Baca berita dengan sedikit iklan, klik di sini
AROMA rempah-rempah menusuk hidung begitu pramusaji rumah makan Manado, Nety, menyajikan rica-rica daging tenggiling. Vani, mahasiswa Jurusan Bahasa Inggris Universitas Tanjungpura, bergidik melihatnya. Meski terbiasa memakan pelbagai jenis daging hewan liar, baru kali itu ia hendak mencoba tenggiling di rumah makan di pusat Pontianak ini pada Mei lalu.
Perempuan keturunan Dayak-Cina itu terbiasa memakan daging ular, labi-labi atau kura-kura air tawar, katak, kelelawar, bahkan monyet. “Tapi tenggiling baru mau mencoba,” katanya.

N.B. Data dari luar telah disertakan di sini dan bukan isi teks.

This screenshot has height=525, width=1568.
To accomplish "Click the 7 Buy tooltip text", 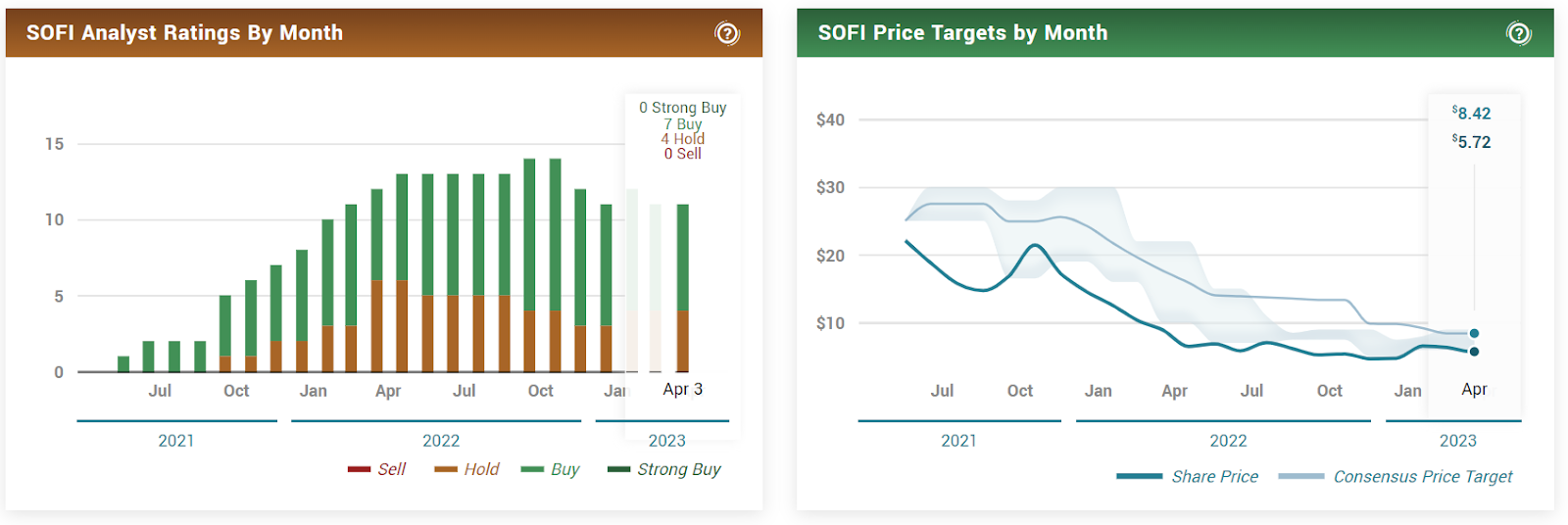I will tap(683, 123).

Tangan lentik perempuan 18 tahun itu mengaduk-aduk daging hewan bernama Latin Manis javanica yang dilindungi tersebut sebelum menyuapkan ke mulutnya yang mungil. Kelopak mata Vani melebar begitu ia mulai mengunyah. “Seperti daging sapi,” ujarnya. “Teksturnya juga mirip daging sapi,” Andri Yuliansyah, teman makan Vani, menimpali.
Daging tenggiling memang mirip daging sapi setelah dimasak. Warnanya cokelat, seratnya kasar. Malam itu, meski ditemani sebotol bir sebagai penawar, Vani dan Andri tak menghabiskan rica-rica tenggiling. Mereka lebih tergiur daging labi-labi dan beberapa katak. Untuk semua hidangan makan malam itu, Vani membayar Rp 225 ribu. Di nota tertera harga satu porsi rica-rica tenggiling Rp 70 ribu.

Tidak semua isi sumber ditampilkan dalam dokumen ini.